BEGIN

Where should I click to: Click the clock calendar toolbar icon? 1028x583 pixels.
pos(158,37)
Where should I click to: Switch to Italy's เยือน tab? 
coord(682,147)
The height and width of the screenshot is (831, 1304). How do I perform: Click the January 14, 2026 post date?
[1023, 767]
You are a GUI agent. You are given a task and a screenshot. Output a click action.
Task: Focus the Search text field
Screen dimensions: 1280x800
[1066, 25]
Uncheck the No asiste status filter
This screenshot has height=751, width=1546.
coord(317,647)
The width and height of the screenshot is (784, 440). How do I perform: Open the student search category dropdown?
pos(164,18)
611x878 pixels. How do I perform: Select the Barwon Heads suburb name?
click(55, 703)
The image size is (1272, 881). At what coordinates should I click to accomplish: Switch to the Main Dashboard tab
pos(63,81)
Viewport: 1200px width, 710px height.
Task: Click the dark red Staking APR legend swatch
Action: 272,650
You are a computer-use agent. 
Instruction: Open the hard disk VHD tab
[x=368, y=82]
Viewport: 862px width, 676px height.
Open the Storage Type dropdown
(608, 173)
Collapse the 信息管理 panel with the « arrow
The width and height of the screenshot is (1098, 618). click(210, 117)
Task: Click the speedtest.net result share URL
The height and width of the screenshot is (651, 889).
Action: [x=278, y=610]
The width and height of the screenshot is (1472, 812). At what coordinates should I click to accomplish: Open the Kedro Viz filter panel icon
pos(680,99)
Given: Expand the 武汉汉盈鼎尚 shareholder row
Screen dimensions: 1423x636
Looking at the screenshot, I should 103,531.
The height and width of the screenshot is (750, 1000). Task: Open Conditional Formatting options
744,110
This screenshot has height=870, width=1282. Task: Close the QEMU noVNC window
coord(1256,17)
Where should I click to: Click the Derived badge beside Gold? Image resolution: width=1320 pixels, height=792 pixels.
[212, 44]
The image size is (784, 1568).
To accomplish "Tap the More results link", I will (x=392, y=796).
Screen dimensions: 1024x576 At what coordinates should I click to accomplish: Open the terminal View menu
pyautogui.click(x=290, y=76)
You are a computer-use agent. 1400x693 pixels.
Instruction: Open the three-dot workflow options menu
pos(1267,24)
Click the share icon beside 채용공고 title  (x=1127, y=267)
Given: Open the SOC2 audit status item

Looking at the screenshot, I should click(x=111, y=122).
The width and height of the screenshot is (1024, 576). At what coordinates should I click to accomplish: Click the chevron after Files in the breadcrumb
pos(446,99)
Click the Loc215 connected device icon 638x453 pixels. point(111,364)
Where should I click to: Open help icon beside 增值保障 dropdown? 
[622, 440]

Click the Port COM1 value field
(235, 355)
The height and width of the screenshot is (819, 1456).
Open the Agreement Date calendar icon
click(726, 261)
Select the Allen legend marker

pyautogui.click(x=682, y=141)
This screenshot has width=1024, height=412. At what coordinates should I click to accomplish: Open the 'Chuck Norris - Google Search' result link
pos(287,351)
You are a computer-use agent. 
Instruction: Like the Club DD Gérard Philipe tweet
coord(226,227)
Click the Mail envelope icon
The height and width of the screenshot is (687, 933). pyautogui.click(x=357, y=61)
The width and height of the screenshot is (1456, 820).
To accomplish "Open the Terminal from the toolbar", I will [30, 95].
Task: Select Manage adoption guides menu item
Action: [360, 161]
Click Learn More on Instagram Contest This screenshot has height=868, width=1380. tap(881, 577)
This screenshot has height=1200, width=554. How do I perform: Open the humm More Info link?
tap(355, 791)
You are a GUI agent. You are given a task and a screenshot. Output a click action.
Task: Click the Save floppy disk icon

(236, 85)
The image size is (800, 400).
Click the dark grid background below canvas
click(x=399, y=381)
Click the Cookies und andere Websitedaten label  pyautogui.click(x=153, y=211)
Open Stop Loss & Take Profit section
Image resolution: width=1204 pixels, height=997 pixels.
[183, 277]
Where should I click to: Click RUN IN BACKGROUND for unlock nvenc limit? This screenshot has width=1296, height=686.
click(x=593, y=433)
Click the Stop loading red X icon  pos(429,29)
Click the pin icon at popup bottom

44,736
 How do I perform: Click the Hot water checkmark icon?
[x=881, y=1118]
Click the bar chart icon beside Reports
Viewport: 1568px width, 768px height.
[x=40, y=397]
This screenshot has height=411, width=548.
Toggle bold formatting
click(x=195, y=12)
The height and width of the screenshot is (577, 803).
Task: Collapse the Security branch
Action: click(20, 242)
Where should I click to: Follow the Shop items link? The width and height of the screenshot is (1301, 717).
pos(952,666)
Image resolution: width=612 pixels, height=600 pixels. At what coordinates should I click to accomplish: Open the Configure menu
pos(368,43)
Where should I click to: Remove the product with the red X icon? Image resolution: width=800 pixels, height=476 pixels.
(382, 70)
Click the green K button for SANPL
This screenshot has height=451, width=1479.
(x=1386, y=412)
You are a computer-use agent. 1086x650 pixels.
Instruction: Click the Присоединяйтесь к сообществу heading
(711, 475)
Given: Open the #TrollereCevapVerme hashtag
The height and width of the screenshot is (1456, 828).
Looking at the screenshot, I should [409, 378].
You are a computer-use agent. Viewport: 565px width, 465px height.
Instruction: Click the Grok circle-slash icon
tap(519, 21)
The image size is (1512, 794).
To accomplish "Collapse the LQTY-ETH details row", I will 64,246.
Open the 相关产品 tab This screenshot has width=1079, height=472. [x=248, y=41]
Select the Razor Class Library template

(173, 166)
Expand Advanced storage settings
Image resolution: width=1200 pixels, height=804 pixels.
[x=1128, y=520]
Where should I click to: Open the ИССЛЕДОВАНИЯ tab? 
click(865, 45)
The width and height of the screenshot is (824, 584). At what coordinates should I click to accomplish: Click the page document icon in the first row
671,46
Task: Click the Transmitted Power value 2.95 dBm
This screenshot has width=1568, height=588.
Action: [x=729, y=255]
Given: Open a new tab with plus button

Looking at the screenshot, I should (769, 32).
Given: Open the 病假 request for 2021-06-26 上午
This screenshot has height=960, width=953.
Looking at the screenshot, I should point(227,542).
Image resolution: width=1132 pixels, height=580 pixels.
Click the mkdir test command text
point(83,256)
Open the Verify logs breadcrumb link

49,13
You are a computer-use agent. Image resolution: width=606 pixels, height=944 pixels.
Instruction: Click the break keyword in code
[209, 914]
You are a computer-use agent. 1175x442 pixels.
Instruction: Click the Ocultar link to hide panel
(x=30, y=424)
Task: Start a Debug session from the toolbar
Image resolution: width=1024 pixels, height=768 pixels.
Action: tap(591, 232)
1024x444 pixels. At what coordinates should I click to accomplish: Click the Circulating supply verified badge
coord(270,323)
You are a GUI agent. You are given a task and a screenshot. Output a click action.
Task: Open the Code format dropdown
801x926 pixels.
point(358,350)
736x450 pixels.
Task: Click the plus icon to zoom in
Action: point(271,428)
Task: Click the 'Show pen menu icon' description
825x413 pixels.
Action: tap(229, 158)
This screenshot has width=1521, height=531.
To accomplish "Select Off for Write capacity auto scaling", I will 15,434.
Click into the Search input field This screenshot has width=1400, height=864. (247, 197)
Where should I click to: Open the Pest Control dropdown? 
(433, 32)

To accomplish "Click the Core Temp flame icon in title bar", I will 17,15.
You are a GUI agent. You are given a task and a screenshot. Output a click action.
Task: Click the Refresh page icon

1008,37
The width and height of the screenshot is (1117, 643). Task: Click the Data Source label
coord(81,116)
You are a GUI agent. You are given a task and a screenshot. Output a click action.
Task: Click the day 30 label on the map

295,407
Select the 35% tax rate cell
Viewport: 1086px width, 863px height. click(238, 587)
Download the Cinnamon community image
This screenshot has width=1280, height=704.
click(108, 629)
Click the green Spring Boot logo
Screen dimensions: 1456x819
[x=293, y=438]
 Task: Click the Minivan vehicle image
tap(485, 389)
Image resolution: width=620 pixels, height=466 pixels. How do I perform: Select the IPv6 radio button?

END

▸ Task to carry out: Once you have read through the entries above, state how many lines hold the word "Expand", giving nothing but the number.

▸ Exercise solution: 2